Respiratory syncytial virus (RSV) is a highly contagious virus that causes respiratory infections in individuals of all age groups.
It is the most frequent cause of lower respiratory tract illness in infants worldwide. In most parts of the US, RSV circulation is seasonal, typically starting during the fall and peaking in the winter.
The virus is especially common in children, and most individuals can be expected to be infected with RSV by the time they reach two years of age.
While RSV most often causes cold-like symptoms in infants and young children, it can also lead to serious lower respiratory tract diseases (LRTD), such as pneumonia and bronchiolitis.
First year of life
In infants and children, the risk of RSV-associated LRTD is highest during the first year of life. According to the Centers for Disease Control and Prevention, RSV is the leading cause of infant hospitalization in the US.
The safety and effectiveness of Abrysvo, an injection, was evaluated in phase III international clinical studies.

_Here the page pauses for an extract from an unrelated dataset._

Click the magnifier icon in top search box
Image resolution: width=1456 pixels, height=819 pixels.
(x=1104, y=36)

Abrysvo reduced the risk of severe LRTD by 81.8% within 90 days after birth, and 69.4% within 180 days after birth, according to the FDA statement.
In a subgroup of pregnant individuals who were 32 through 36 weeks gestational age, about 1,500 received Abrysvo, and 1,500 received a placebo.

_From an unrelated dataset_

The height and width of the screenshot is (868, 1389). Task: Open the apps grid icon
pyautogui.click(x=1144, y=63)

Abrysvo reduced the risk of LRTD by 34.7% and reduced the risk of severe LRTD by 91.1% within 90 days after birth when compared to the placebo.
Safety of vaccine
Within 180 days after birth, Abrysvo reduced the risk of LRTD by 57.3% and by 76.5% for severe LRTD, when compared to the placebo.
The safety of Abrysvo was evaluated in two studies. The most commonly reported side effects by pregnant individuals who received Abrysvo were pain at the injection site, headache, muscle pain, and nausea.
The FDA has told Pfizer to conduct postmarketing studies to assess the signal of serious risk of preterm birth and to assess hypertensive disorders of pregnancy, including pre-eclampsia.
“The approval of Pfizer’s Abrysvo is a major triumph as it helps ensure no delay in potential RSV protection during an infant’s most vulnerable first six months of life and offers healthcare providers a new opportunity to help prevent severe RSV,” said Annaliesa Anderson, Ph.D., Senior Vice President and Chief Scientific Officer, Vaccine Research and Development, Pfizer.